Off the trail: Meek’s Cutoff (Kelly Reichardt, 2010)


Meek’s Cutoff has an esteemed cast, an original premise, and laudable goals. All of this is obscured, however, by the approach director Kelly Reichardt took in making it. As a story about settlers struggling to reach Oregon, the film concentrates far too much on the drudgery and frustration of the experience, severely trying the viewer’s patience.

The settler party is led by Solomon Tetherow (Will Patton) and guided by Stephen Meek (Bruce Greenwood). Despite Meek’s inability to find fresh water, let alone a trail, only Emily Tetherow (Michelle Williams) is able to express her lack of faith in the mountain man.
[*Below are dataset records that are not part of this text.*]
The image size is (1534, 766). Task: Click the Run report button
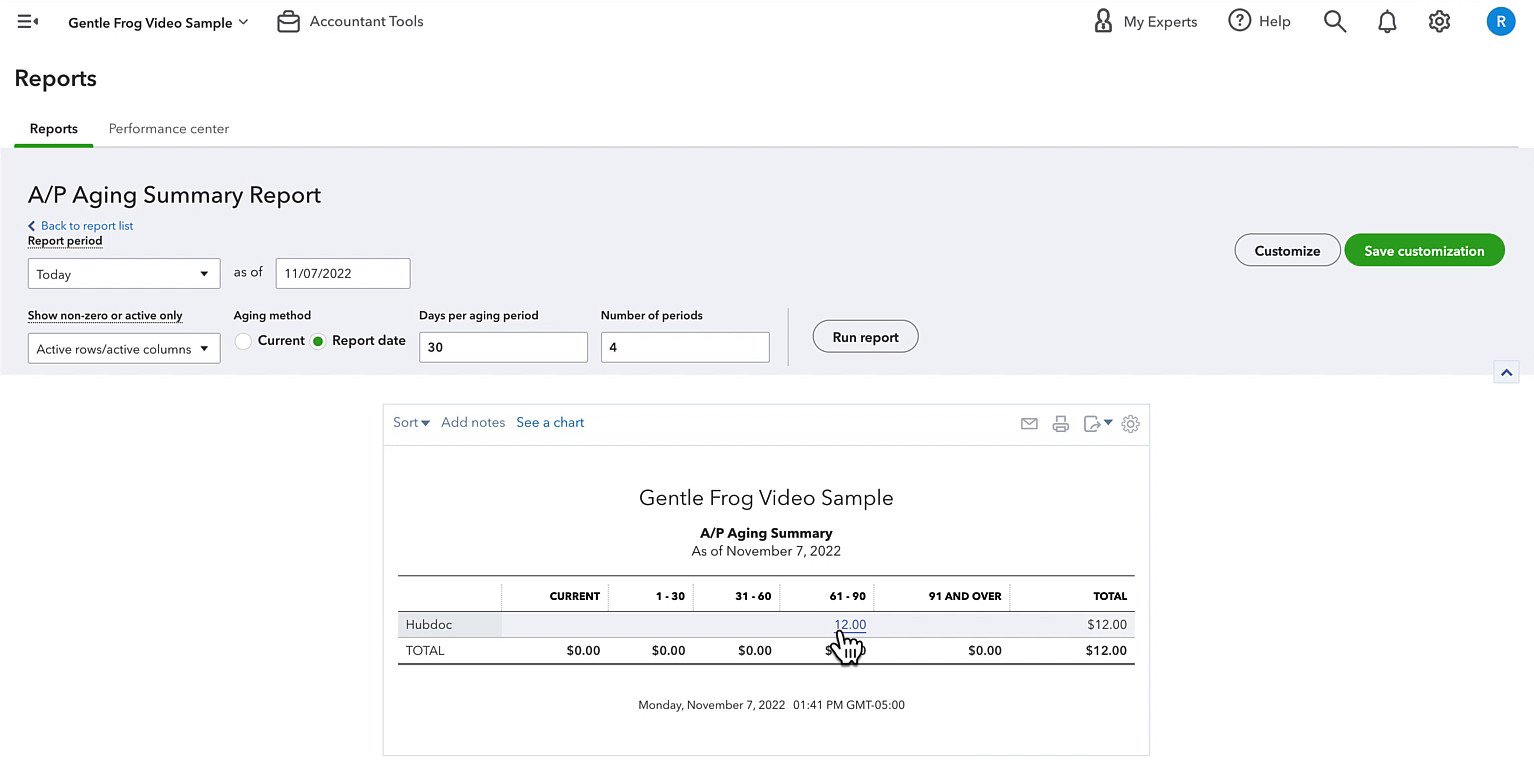(x=865, y=337)
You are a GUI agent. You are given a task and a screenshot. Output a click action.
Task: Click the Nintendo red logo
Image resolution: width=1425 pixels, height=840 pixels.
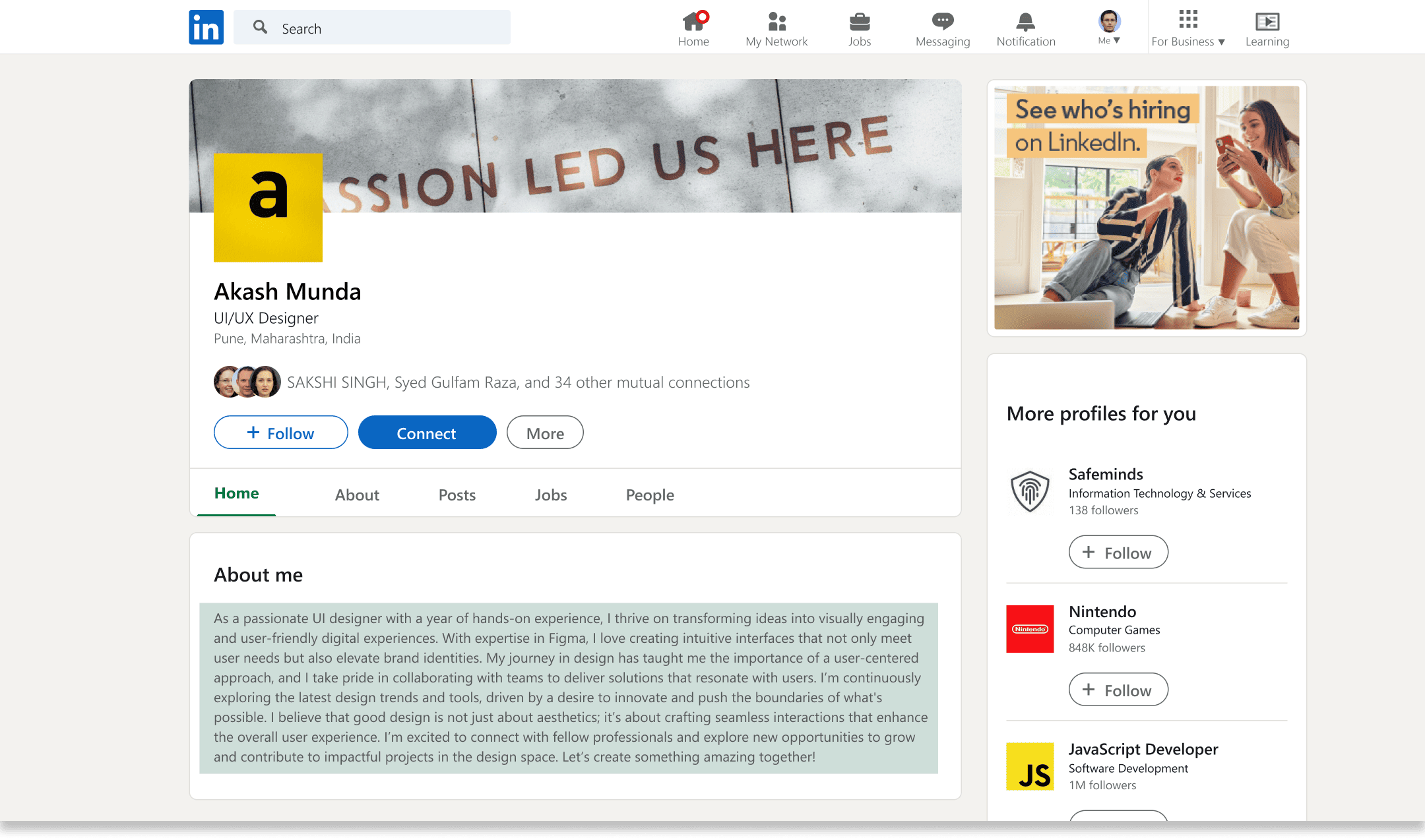[x=1030, y=629]
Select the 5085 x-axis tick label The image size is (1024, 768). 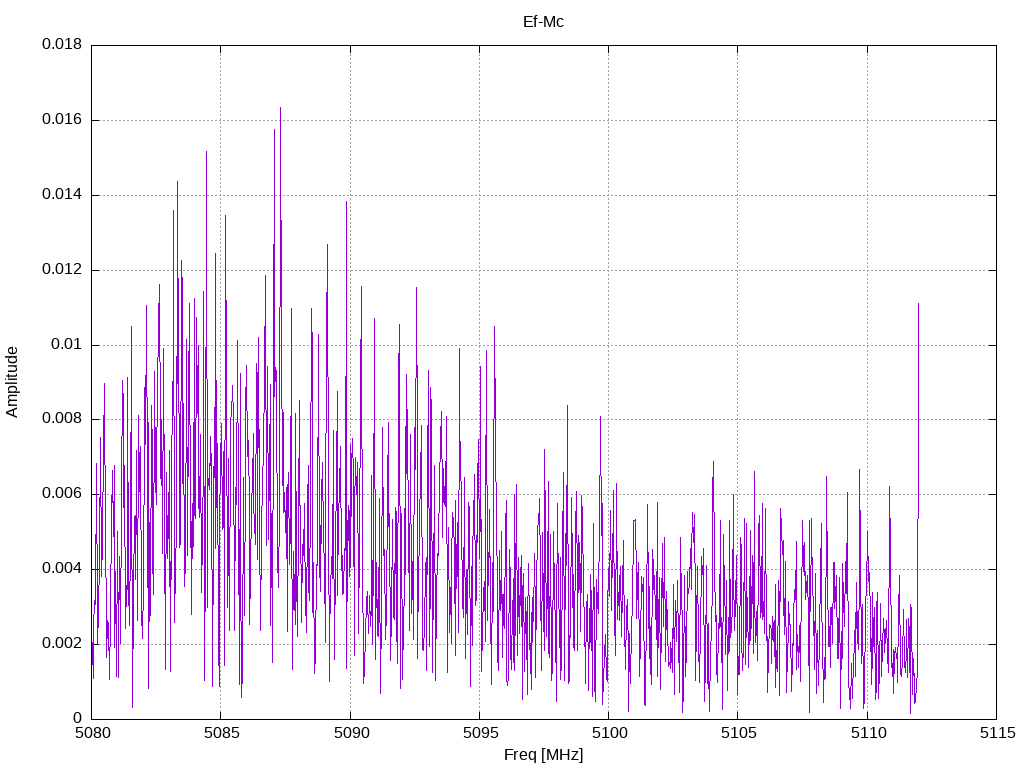click(x=220, y=733)
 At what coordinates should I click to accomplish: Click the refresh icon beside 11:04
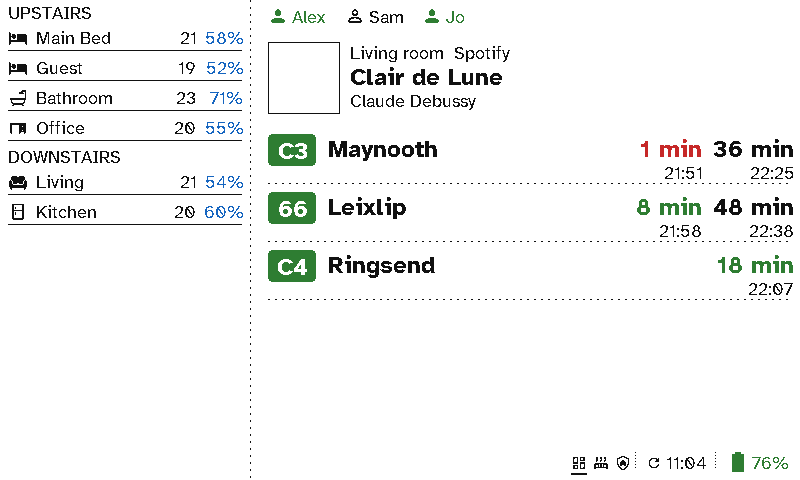tap(654, 463)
When the group captures an Indian (Rod Rondeaux), the group must decide whether or not to put their survival in his hands.

Meek’s Cutoff’s overriding theme is the lack of agency given to women in this historical place and time. Conversations between the men are filmed from a distance, the sound low, while the women watch. At a crucial point, the men vote on a decision and exclude the women (who work as hard as the men) as a matter of course. Emily refuses passivity, however, taking action wherever possible. She can handle a gun and challenge Meek in an argument. She repairs the Indian’s shoes to try and obligate him to her. Eventually, she will have the final say over the Indian’s life.
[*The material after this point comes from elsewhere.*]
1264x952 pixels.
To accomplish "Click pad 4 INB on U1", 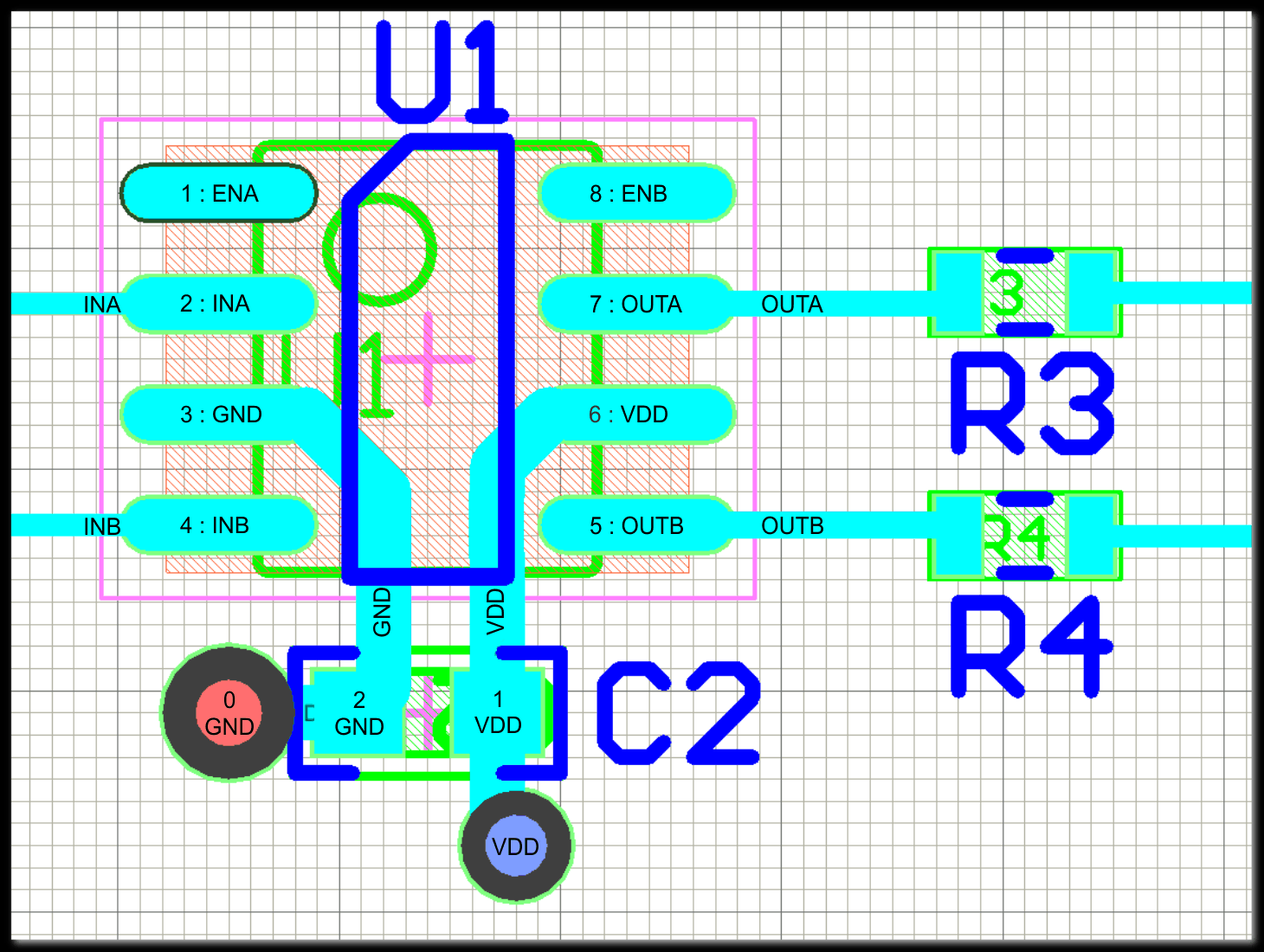I will tap(219, 525).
In all of this, Meek’s Cutoff is an intriguing film. More intriguingly still, it keeps the race relations involved in this situation complex and on edge. Emily may need the Indian, but that doesn’t stop her from having contempt for him. Meanwhile, his trustworthiness remains in question. Some of his dialogue, when translated, gives clues about his intentions, but even then, we don’t know if this is a true alliance.

The film has little dialogue, distancing the viewer. Scenes that give further background to the characters appear briefly in a making-of featurette, but most of these did not make the final cut. Many scenes simply show the settlers walking, with a wagon wheel emitting a continual, irritating squeak.
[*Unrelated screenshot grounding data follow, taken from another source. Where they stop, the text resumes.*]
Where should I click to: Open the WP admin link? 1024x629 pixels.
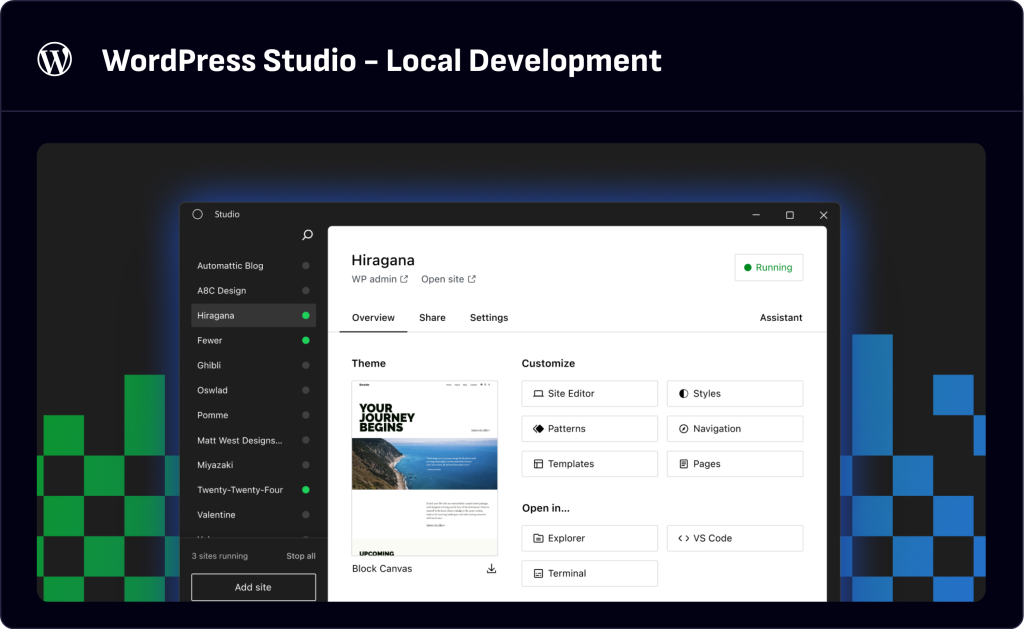click(379, 280)
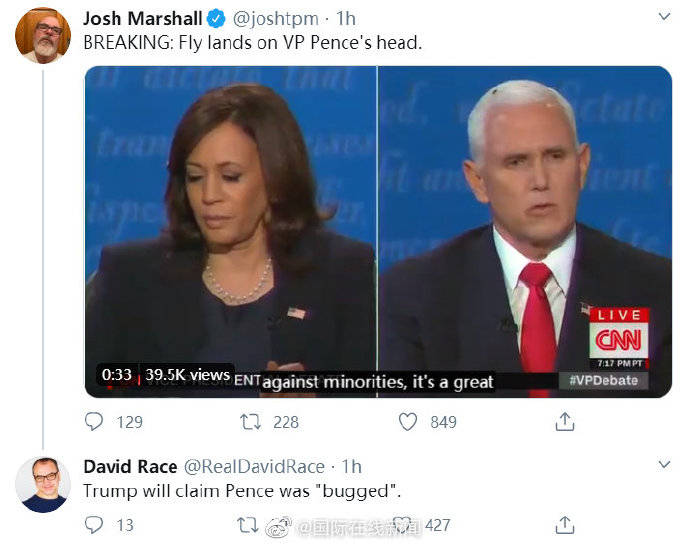Reply to Josh Marshall's tweet
This screenshot has width=690, height=546.
click(x=94, y=422)
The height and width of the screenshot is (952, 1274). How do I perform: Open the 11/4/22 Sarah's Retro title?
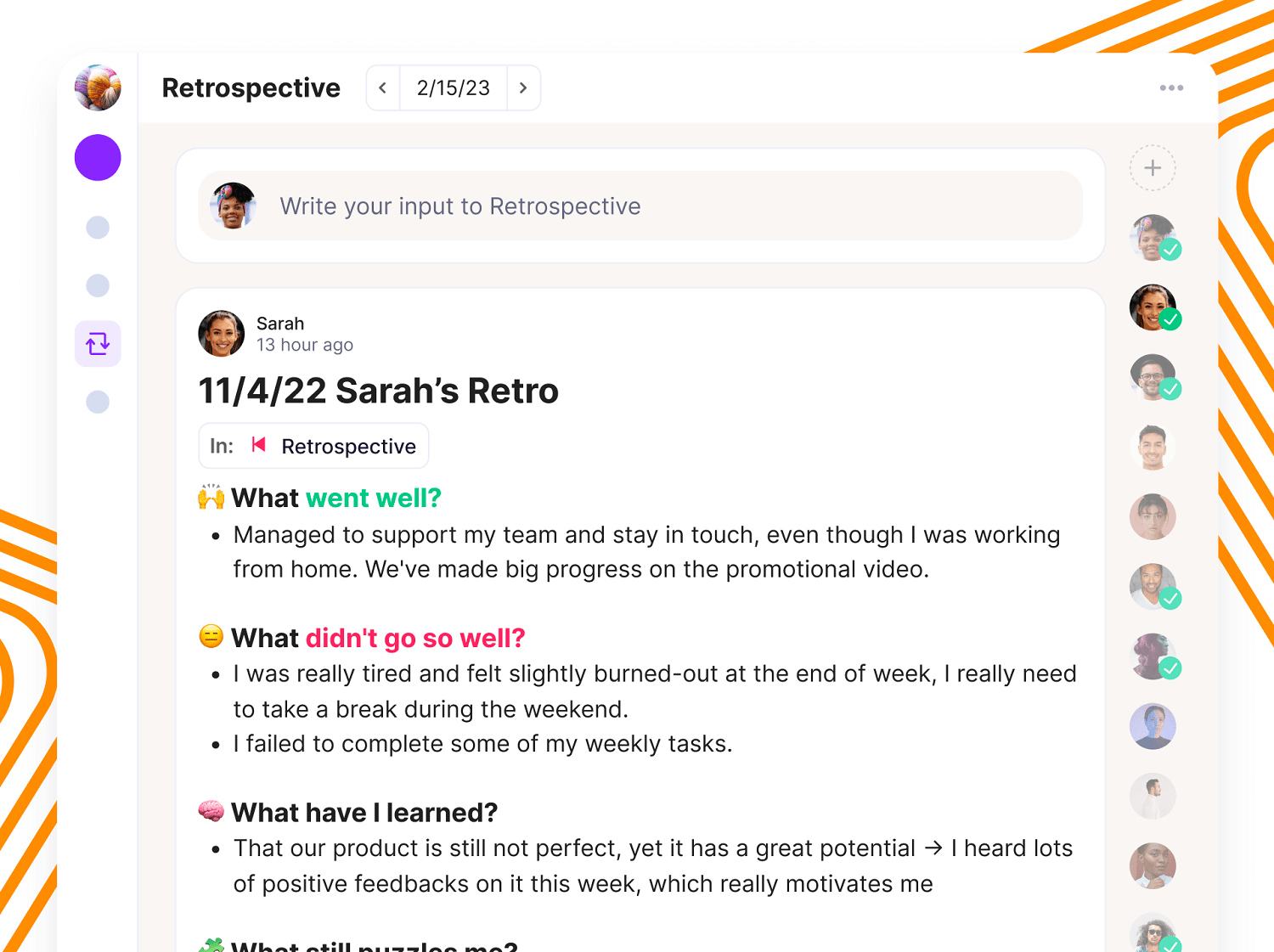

Meek’s Cutoff has a strong sense of realism, and this sometimes adds to the storytelling. When Emily first sees the Indian and shoots into the air to summon the men, the time it takes her to reload adds tension to the moment. Similarly, the process whereby the settlers belay their wagons down an incline is painfully slow and difficult, with the cost of failure high. This is as exciting as Meek’s Cutoff gets, however. Want to watch the likes of Williams, Greenwood, Shirley Henderson and Paul Dano cook, sew and move wagons about? That’s mostly what this film is.

The viewer’s time could be paid off if the film had a conclusive ending. Conversely, its final ambiguity could be worthwhile if all that proceeded it had some sense of dynamism. As it stands, however, Meek’s Cutoff offers little reward and leaves a sense of wasted possibilities.